**Reading passage**
------------------------

Satisfying Preferences

What are preferences in Active Inference? We can define them as sensorial perceptions that an agent would like to obtain, in order to feel satisfied, or accomplished, or pleased.

For instance, the human body has a preference for temperatures around 37° Celsius (~ 99° Fahrenheit). If it’s too cold or too hot, a person generally looks for ways to warm up or cool down. These preferences are naturally available in the real world, as they are part of the phenotype of an agent.

In Machine Learning, and in particular, in Reinforcement Learning, preferences are represented with a reward function that provides a positive signal for behaviors that are correct and we want to reinforce. However, there’s a flaw in this process: the reward function needs to be engineered for all possible states and actions of the world, as they are not naturally available.

How easier would it be if we could just provide an image that represents the goal we want to achieve?

Significantly easier! However, satisfying preferences in high-dimensional spaces, such as in pixel space for visual environments, can be quite difficult.

For instance, imagine we want a robotic arm to reach a red sphere goal:

goal iamge

The image of the arm achieving the task could represent the preference of the robotic arm. We can also call this our goal image.

Now, let’s compare the distance between the goal image and two potential images from the environment. The first case is the goal image with some added random noise (left). The second image is an image of the robot arm in a wrong pose, that doesn’t accomplish the task (right).

noisy image wrong pose image

The mean squared error (MSE) distance between the image with noise and the goal one is 21.74. The MSE distance between the wrong pose image and the goal one is 15.22.

------------------------

**Objective A**
According to the passage on satisfying preferences, how would an agent like to feel when it obtains the sensorial perceptions it prefers? List all three words the passage uses.
**Objective B**
Write out the passage on satisfying preferences from "For instance, imagine" up to and including "one is 15.22.".
**Objective C**
In the passage on satisfying preferences, what is the MSE distance between the wrong pose image and the goal image?
The data that comes after this passage is separate material and has no connection to it.

**Given information**

------------------------

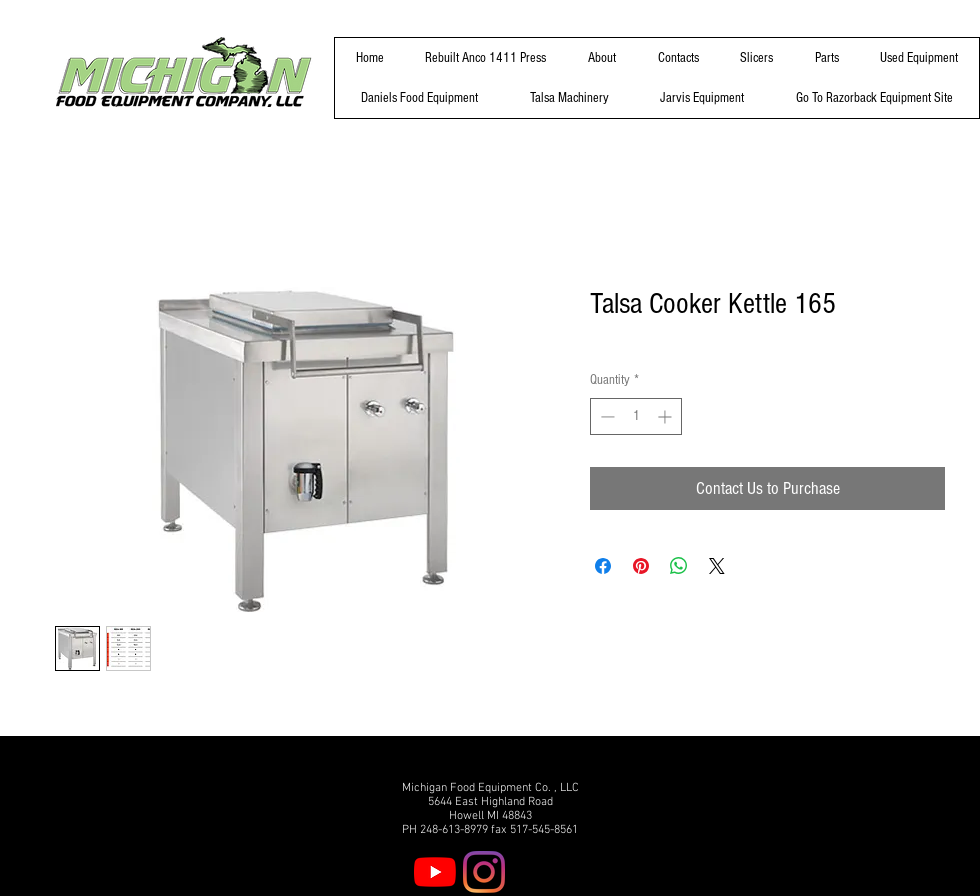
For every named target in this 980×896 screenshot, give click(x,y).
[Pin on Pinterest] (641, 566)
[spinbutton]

------------------------

**Task solution A**
satisfied, accomplished, pleased

**Task solution B**
For instance, imagine we want a robotic arm to reach a red sphere goal:

goal iamge

The image of the arm achieving the task could represent the preference of the robotic arm. We can also call this our goal image.

Now, let’s compare the distance between the goal image and two potential images from the environment. The first case is the goal image with some added random noise (left). The second image is an image of the robot arm in a wrong pose, that doesn’t accomplish the task (right).

noisy image wrong pose image

The mean squared error (MSE) distance between the image with noise and the goal one is 21.74. The MSE distance between the wrong pose image and the goal one is 15.22.

**Task solution C**
15.22